Distal symmetric polyneuropathy in a stocking distribution is the type of neuropathy that most frequently predisposes to foot ulceration. The risk of developing a plantar ulcer is 7 times greater in the presence of this chronic and insidious neuropathy, whose frequency increases as diabetes progresses. In patients with distal symmetric neuropathy, autonomic, sensory, and motor nerves are affected. Small nerve fibers are the first to be damaged, producing a loss of sensitivity to pain and temperature. Subsequently, damage to the larger nerve fibers leads to a loss of vibratory and surface sensitivity. As a result of this damage, diabetics do not perceive foot lesions caused by repetitive trauma or by foreign bodies.

Motor neuropathy produces atrophy and weakness in foot muscles, with the loss of the stabilizing function of the interphalangeal and metatarsophalangeal joints. There is a dynamic contraction of the long extensors and flexors that leads to protrusion of the metatarsal heads, a condition commonly known as claw or hammer toes. In this abnormality there is an increase in plantar pressure under the toes and the metatarsal heads.18

Autonomic neuropathy involving damage to postganglionic nerve fibers that innervate the sweat glands leads to anhydrosis, which in turn often leads to extreme dryness of the foot and to the appearance of cracks or fissures that can act as a route of entry for infectious agents. Autonomic neuropathy also causes severe impairment of foot microcirculation. The regulation of arteriovenous communications depends on sympathetic innervation and neuropathy results in a permanent opening of these communications, leading to poor flow regulation.19 One of the challenges in the education of patients with diabetic foot is to convey to them that a foot that is neither painful nor cold is nevertheless a foot at risk.20 Increased plantar pressure as well as edema in the lower extremities are also usually present in diabetic patients with autonomic neuropathy.21

In clinical practice neuropathy can be evaluated using a tuning-fork (for large nerve fibers); tubes of hot or cold water, and needles (for small nerve fibers); and by assessing the Achilles tendon reflex. The method most often used to assess diabetic neuropathy is, however, the use of Semmes-Weinstein monofilaments to evaluate sensitivity to pressure.22 The technique consists of applying a 10-g monofilament to 3 points on the sole of the patient's foot —under the large toe and the heads of the first and fifth metatarsals—as well as at the edge of the ulcer or callus.

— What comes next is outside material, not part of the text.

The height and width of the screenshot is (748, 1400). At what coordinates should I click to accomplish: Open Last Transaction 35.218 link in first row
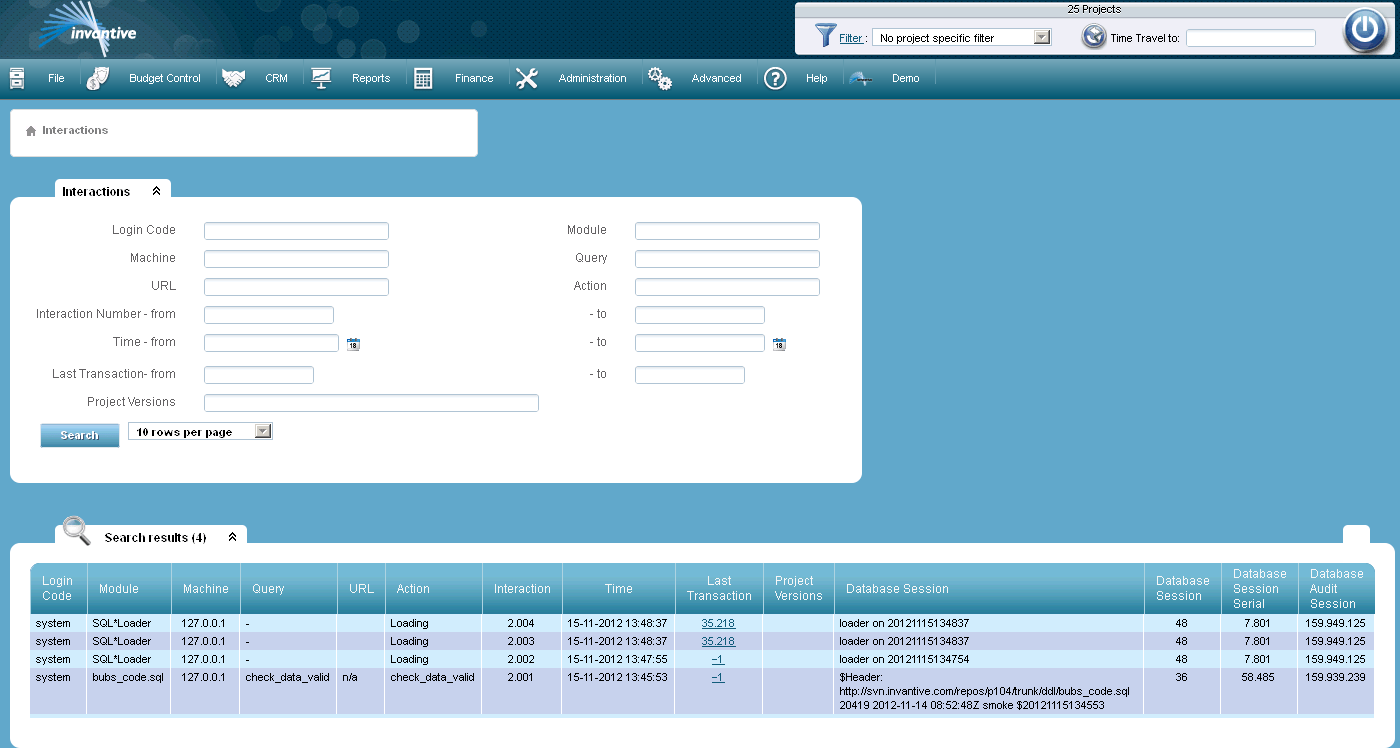pyautogui.click(x=718, y=624)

The monofilament is applied on 2 occasions with enough force to bend it for 2seconds. The patients are then asked whether they feel the pressure and where they feel the contact. These applications should be alternated on occasion with a sham application, during which no pressure is applied and the patient is asked again. Protective sensation is considered to be absent, leaving the patient at risk for ulcer formation, when 2 of every 3 responses are incorrect.23

So-called diabetic microangiopathy is, after all, a form of atherosclerosis that affects patients with diabetes. Peripheral vascular disease is between 2.5 and 6 times more frequent in diabetic patients. It also develops at an earlier age in diabetics and its frequency increases as diabetes progresses: 45% of diabetics diagnosed 20 years earlier have this condition.24 Those patients with other risk factors for atherosclerosis (hypertension, smoking, dyslipidemia) are at still greater risk and their mortality rate is higher. Vascular disease caused by diabetes affects more distal vessels than does nondiabetic vasculopathy and has a poorer prognosis with respect to amputation and mortality.25 A multicenter study concluded that vascular disease in the form of distal arteriopathy was present in 35% of patients with plantar ulceration.16

As has been mentioned earlier, motor disorders produce deformities in the feet of diabetic patients. Hammer toes lead to an increase in plantar pressure in certain areas under the toes and metatarsal heads.18 Limited joint mobility caused by motor neuropathy also contributes to an increase in plantar pressure.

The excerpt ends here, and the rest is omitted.